Они еще долго оставались там, между нашим светом и тем, более притягательным, у самого горизонта, а я торчал на стенке, на которую залез незаметно для себя, и старался унять сердцебиение. Я видел их вытянутые тела, когда они лежали на спине и били бледными ногами по воде, но стоило им исчезнуть в глубине, и сердце мое начинало колотиться с новыми силами. Потом солнце зашло, на воду легли тени. На небе, приобретшем цвет тусклого металла, то там, то тут стали появляться распухавшие на глазах облака. Неожиданно разразилась гроза, и серая пелена дождя обрушилась на землю; по воде оглушительно застучали капли. Девушки казались черными точками в темной с осколками света воде, и плыли к берегу. Издалека казалось, что их поглощает расплавленная сталь.



Но вот они хватаются за камни, дрожат от холода, их мокрые волосы липнут к плечам… Меня наполнило бесконечное чувство благодарности к высшим силам — я был уверен, что они услышали меня.

Коко и Алексия неслись прочь, крича и прикрывая руками головы, чтобы защититься от потопа, а Джил почти залезла на каменный вал, когда на меня нашло. Я бросился по ограде к ней и, не раздумывая, пока она удивленно, почти с опаской, смотрела на меня, схватил ее за руку с удивившей меня самого силой и поцеловал так, как никогда потом никого не целовал.
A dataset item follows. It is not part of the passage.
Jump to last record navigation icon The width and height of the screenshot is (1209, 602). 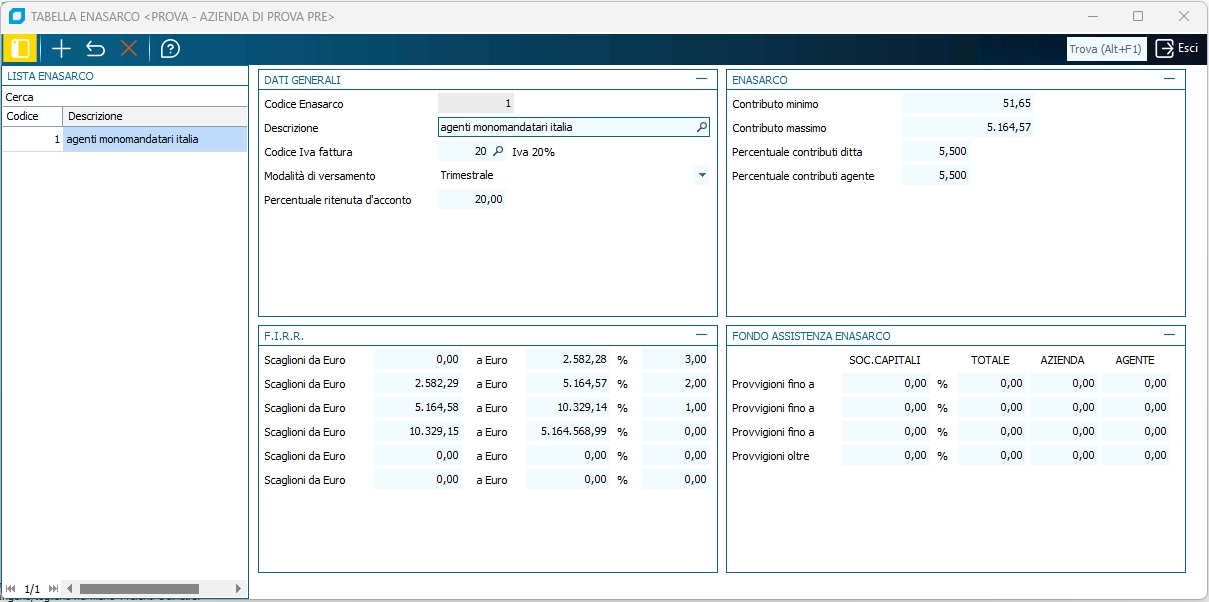click(53, 589)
Я помню запах водорослей, шедший от ее волос, и запах дождя, который пробивал наши тела до самых костей. То была первая и последняя гроза этого лета.
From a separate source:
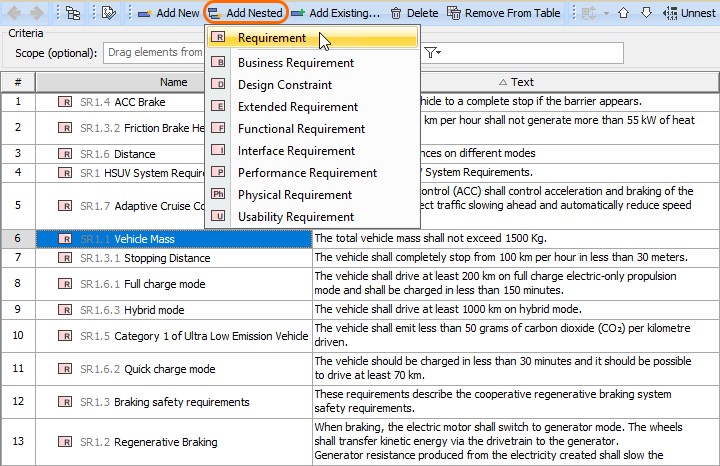Click the move up arrow icon
Screen dimensions: 720x466
point(623,13)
Я внезапно ощутил, что сам стал дождем, травой, озером. Я никогда больше не испытал это чувство принадлежности к миру так, как в мгновение, когда ее губы касались моих, а мое сердце, вынырнувшее из неведомых глубин, билось в унисон ее сердцу, и их разделяла только моя намокшая футболка. Потом Джил отстранилась. Побежала в ночи к дому. За спиной у меня осталось озеро; мне казалось, что оно набухало, как легкое или как огромное сердце.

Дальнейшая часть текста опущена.